The ClaraViz JSON configuration file exists in addition to and independent of a Holoscan SDK .yaml configuration file that may be passed to an application.

See the volume_rendering_xr application for a sample configuration file. Visit the ClaraViz render_server.proto gRPC specification for insight into configuration file field values.

Transfer Functions

Usually CT datasets are stored in Hounsfield scale. The renderer maps these values in Hounsfield scale to opacity in order to display the volume. These mappings are called transfer functions. Multiple transfer functions for different input value regions can be defined. Transfer functions also include material properties like diffuse, specular and emissive color. The range of input values the transfer function is applied to is in normalized input range [0, 1].

Segmentation (Mask) Volume

Different organs often have very similar Hounsfield values, therefore additionally an segmentation volume is supported. The segmentation volume contains an integer index for each element of the volume. Transfer functions can be restricted on specific segmentation indices.

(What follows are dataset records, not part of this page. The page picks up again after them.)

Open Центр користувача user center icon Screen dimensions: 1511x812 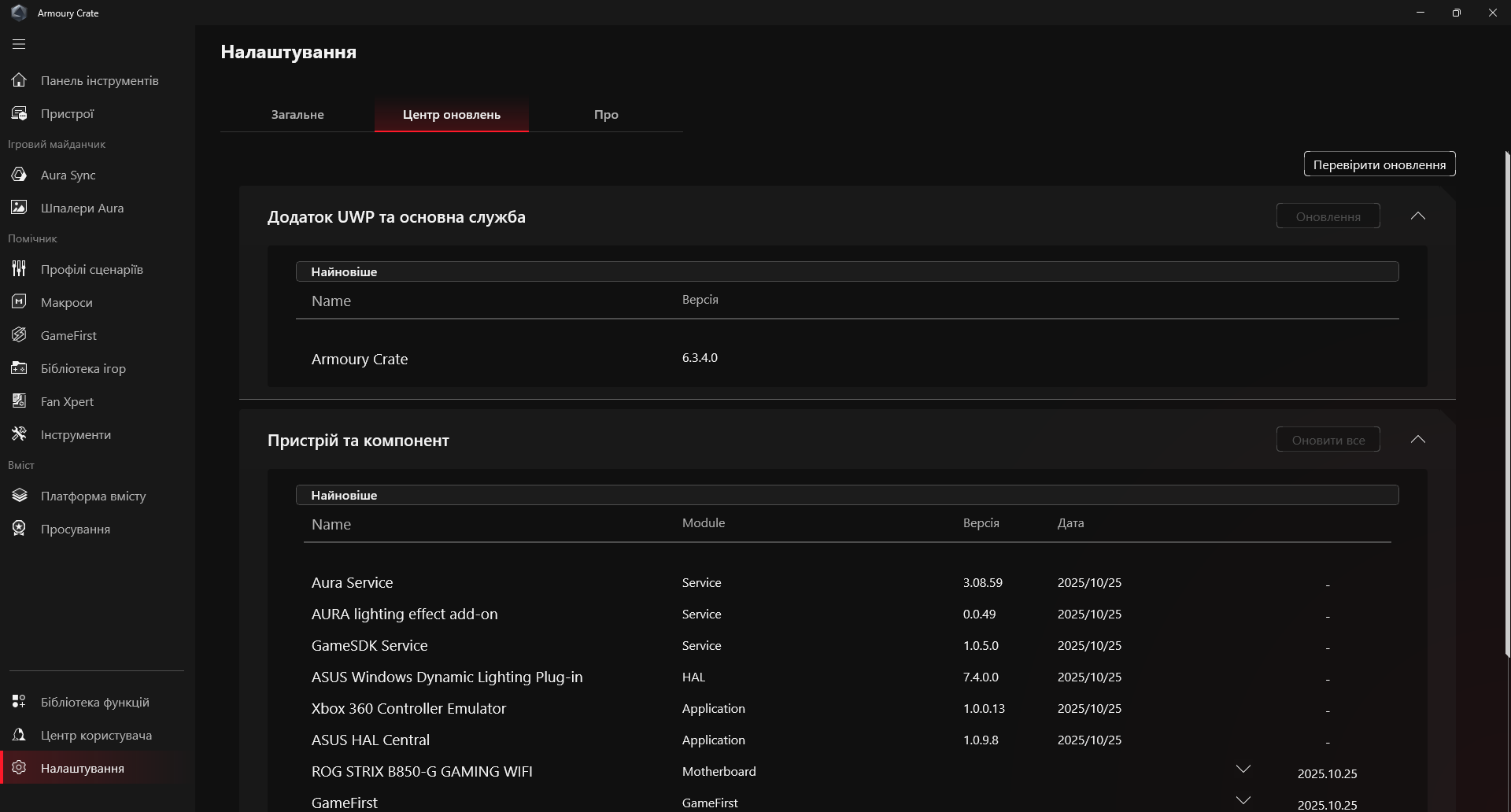point(19,735)
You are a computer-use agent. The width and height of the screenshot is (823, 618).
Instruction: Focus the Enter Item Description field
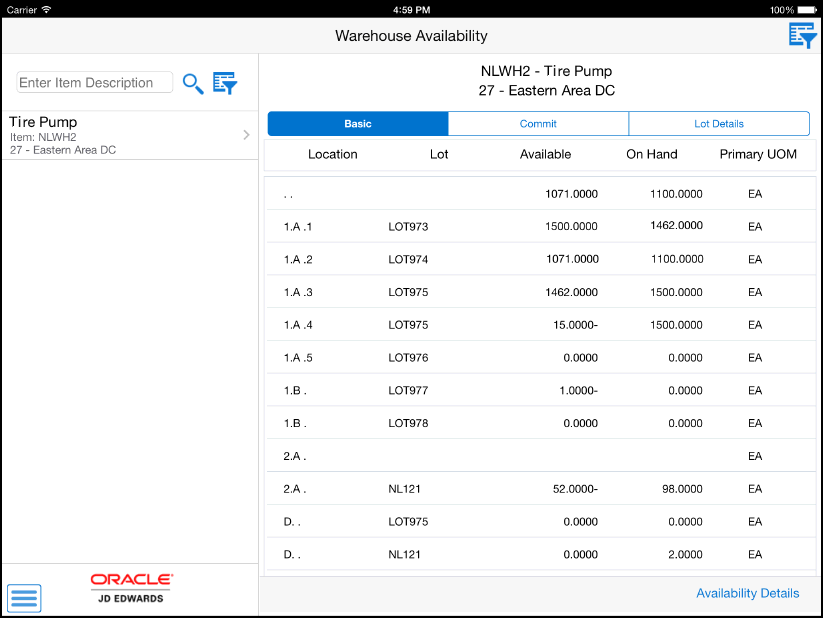click(94, 82)
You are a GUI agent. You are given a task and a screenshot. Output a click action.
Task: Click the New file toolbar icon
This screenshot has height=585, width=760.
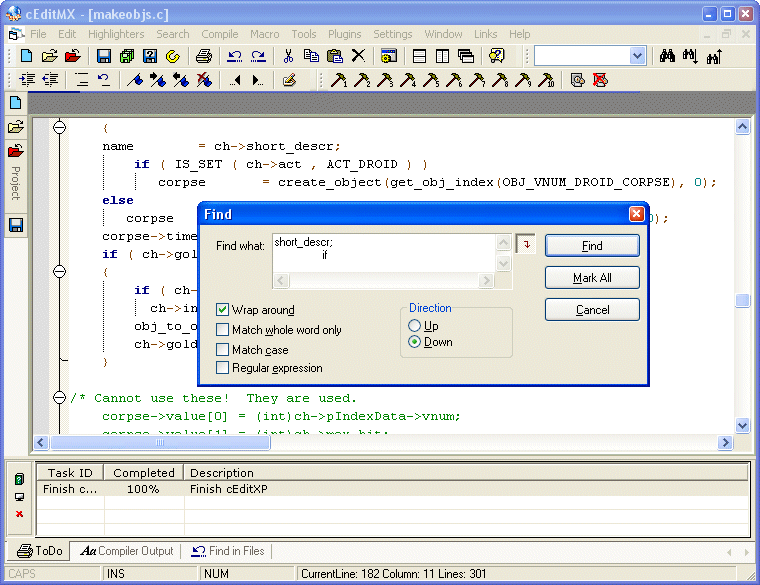pos(27,56)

The segmentation volume can, for example, be generated using TotalSegmentator.

Creating a Configuration File

Configuration files are typically specific to a given dataset or modality, and are tailored to a specific voxel intensity range. It may be necessary to create a new configuration file when working with a new dataset in order to produce a meaningful rendering.

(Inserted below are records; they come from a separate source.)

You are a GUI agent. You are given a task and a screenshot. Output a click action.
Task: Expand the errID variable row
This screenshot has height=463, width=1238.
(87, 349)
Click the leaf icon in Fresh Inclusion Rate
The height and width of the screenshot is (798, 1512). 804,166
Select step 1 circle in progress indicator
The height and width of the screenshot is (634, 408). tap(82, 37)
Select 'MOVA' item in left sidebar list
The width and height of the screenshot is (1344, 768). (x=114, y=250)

There are two options to create a configuration file for a new dataset: - Copy from an existing configuration file as a reference and modify parameters manually. An example configuration file is available in the volume_rendering_xr application config folder. - Use VolumeRendererOp to deduce settings for the input dataset. Follow these steps: 1. Use the HoloHub volume_rendering app or a similar application that will load an input dataset and pass it to VolumeRendererOp. 2. Configure application settings via a Holoscan SDK YAML file or command line settings to run with the following values: - Set the VolumeRendererOp config_file parameter to an empty string to indicate no default config file is present; - Set the VolumeRendererOp write_config_file parameter to the desired output JSON configuration filepath. 3. Run the application with the desired input volume. The operator will deduce settings and write out the JSON file to reuse on subsequent runs via the config_file parameter.